(Dataset excerpts)
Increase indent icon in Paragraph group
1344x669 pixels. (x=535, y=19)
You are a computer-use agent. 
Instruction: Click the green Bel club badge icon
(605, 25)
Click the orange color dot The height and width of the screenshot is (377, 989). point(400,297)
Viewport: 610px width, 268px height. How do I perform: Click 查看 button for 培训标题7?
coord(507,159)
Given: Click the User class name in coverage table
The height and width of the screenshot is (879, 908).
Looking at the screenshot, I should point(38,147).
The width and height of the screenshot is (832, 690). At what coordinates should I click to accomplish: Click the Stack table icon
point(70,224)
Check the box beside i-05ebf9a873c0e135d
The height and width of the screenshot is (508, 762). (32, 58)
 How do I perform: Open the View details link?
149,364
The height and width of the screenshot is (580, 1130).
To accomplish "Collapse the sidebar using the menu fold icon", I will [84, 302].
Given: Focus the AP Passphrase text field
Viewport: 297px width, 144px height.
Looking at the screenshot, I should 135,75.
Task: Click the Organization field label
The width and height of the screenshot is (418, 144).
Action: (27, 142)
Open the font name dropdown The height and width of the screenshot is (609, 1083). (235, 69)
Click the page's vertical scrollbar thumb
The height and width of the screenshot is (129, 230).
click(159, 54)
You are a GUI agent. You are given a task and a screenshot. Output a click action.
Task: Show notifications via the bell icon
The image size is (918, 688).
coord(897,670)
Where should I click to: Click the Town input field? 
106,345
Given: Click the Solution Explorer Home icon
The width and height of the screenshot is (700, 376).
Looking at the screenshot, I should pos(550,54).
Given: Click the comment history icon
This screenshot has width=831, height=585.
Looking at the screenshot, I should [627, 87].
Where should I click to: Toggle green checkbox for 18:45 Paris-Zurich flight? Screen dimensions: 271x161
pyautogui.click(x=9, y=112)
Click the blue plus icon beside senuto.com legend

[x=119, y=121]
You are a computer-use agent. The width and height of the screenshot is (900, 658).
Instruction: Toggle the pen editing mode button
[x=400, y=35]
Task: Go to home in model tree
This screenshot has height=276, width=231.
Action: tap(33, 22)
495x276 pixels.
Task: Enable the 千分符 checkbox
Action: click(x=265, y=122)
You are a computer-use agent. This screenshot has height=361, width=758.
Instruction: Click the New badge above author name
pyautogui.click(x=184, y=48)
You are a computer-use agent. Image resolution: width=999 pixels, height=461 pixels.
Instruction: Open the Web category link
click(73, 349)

## Your task
Take each line above that holds the string "computer" and copy it.

## Answer section
You are a computer-use agent. 
You are a computer-use agent. The width and height of the screenshot is (900, 658).
You are a computer-use agent. This screenshot has height=361, width=758.
You are a computer-use agent. Image resolution: width=999 pixels, height=461 pixels.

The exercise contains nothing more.